We will often be asked to convert rectangular to polar coordinates, and this conversion will be very important to understand in Calculus. In order to **convert rectangular to polar coordinates**, we use the distance formula to find the radius, and the inverse tangent function to find the angle. We may also sometimes be asked to convert from polar coordinates to rectangular coordinates.

###### Transcript

Converting from rectangular coordinates to polar coordinates. And that can be kind of tricky because remember that the polar coordinates for a point are not unique. So let's make a rule here that we're going to get r to be greater than or equal to 0 and theta between 0 and 2 pi. This will allow us to get a unique set of polar coordinates for a point and there will be a lot less confusion. Your teacher may actually have a requirement like that as well.

So all of these are rectangular coordinates. I want to convert them to polar. So let's start with this one. So x is root 3 and y is 3. Now the first thing I can do is use this formula here to find the r value, right? The distance of the point from the pole. So r squared is root 3 squared plus 3 squared. That's 3+9 12. So r=2 root 3. Remember you should the positive value for r so there's no plus or minus here. We want the positive value. And then we can use these formulas to find theta. So you have x=r cosine theta and that means cosine theta equals x over r. Now x is root 3, r is 2 root 3. And so that's one half. And I also use this formula, right? y=r sine theta. So sine theta is y over r. The y value is 3, the r value is 2 root 3 and I can rationalize this denominator by multiplying by root 3 over root 3 and I get 3 root 3 over 2 times 3. The threes cancel. Root 3 over 2. So the question is what angle has a cosine of one half and a sine of root 3 over 2?

Well, that's pi over 3. Theta's pi over 3. And remeber we want theta to be between 0 and 2 pi. I mean there is another angle of 7 pi over 3 that works but it's not in the interval that we want. So this is the theta that we want and the polar coordinates are going to be, remember r comes first, so 2 root 3 theta. Pi over 3.
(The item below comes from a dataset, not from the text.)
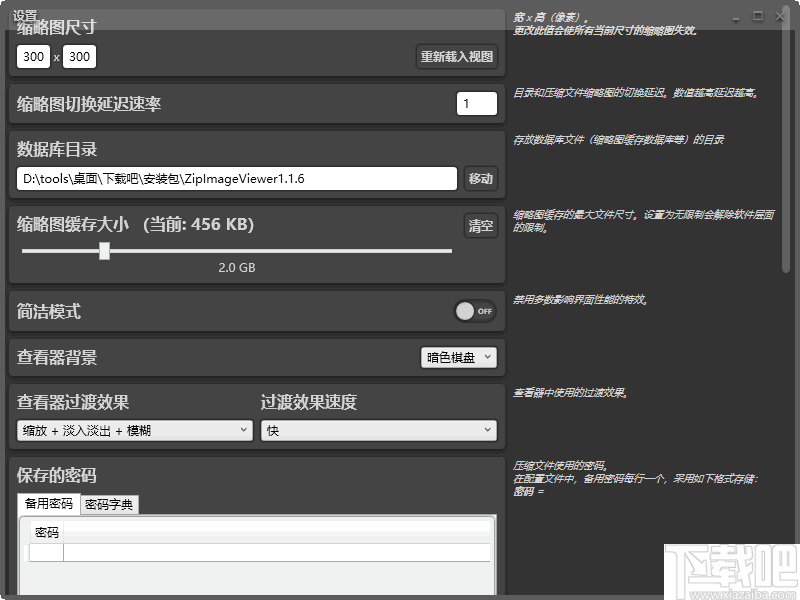The height and width of the screenshot is (600, 800).
Task: Select the thumbnail width field showing 300
Action: click(x=33, y=57)
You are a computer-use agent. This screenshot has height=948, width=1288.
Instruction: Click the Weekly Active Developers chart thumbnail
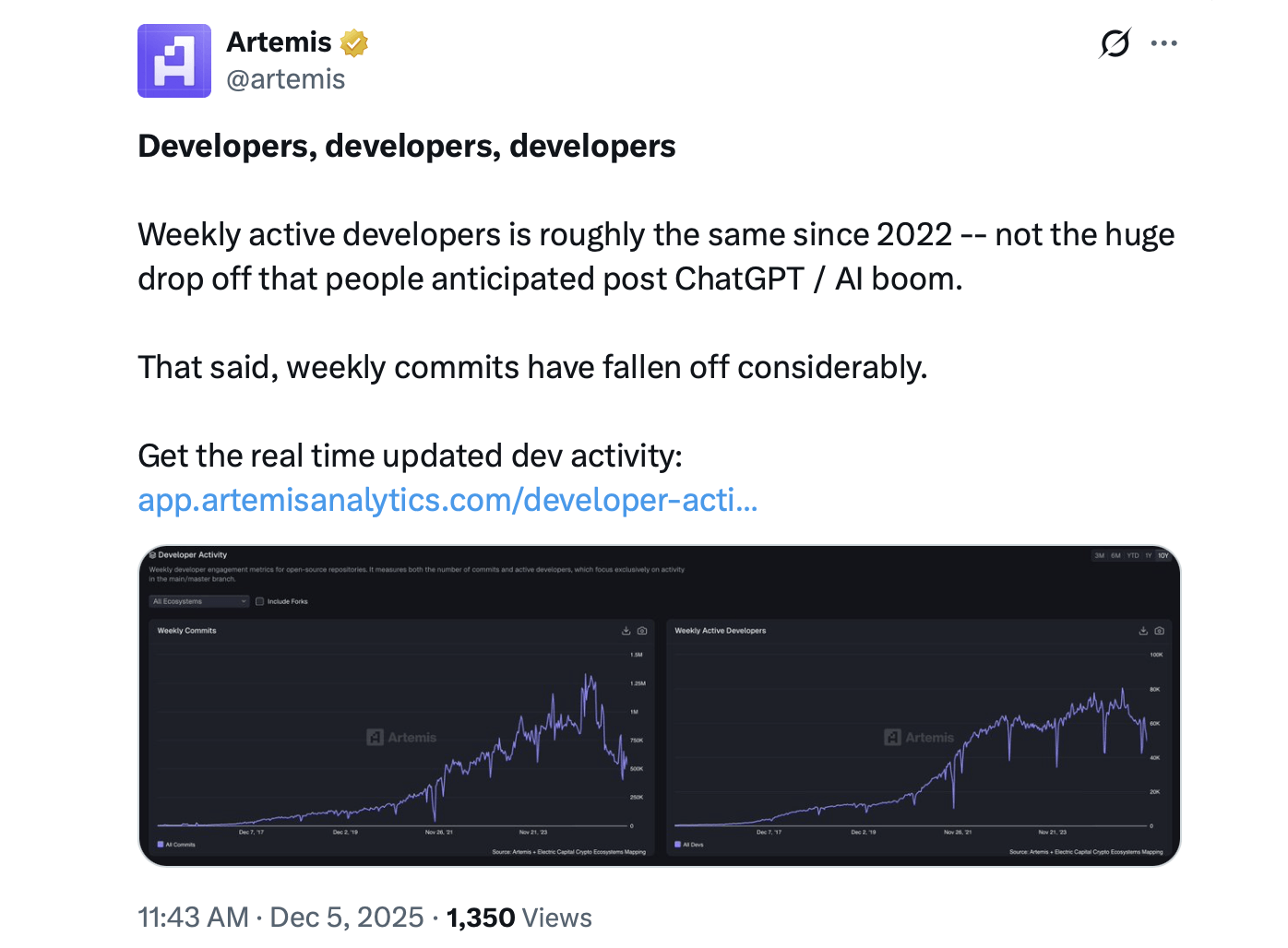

Okay, let's try another example. The point -5 5. First, r squared equals x squared plus y squared. So -5 squared plus 5 squared. That's 25+25 or 50. And that means that r equals 5 root 2. Again, we picked up the positive value. And we're going to use the fact that cosine theta is x over r, -5 over 5 root 2 and that's -1 over root 2 which is the same as -2 over root 2 over 2. And sine theta is y over r. So it's 5 over 5 root 2, 1 over root 2 which is root 2 over 2. Now what angle has a cosine that's negative root 2 over 2 and a sine that's positive root 2 over 2? You could draw a little unit circle if you like. We're over here, right? A negative a negative cosine value and a positive sine value. This is going to be a reference angle of 45 degrees. The angle's 135 which in radiance is 3 pi over 4. Now that means my point is going to be r first 5 root 2 theta, 3 pi over 4.

And finally let's do 0 -10. Actually this one's pretty easy. If you if you graph this point, you can kind of see that well, we can't really use an angle of negative pi over 2 because it's not in the interval that we want. But you can use an angle of 3 pi over 2. So theta would be 3 pi over 2. And remember that r is just a distance from the origin, which is 10. So this would be 10 3 pi over 2. So it's much easier if you're converting a point that is on a coordinate axis in the polar coordinates.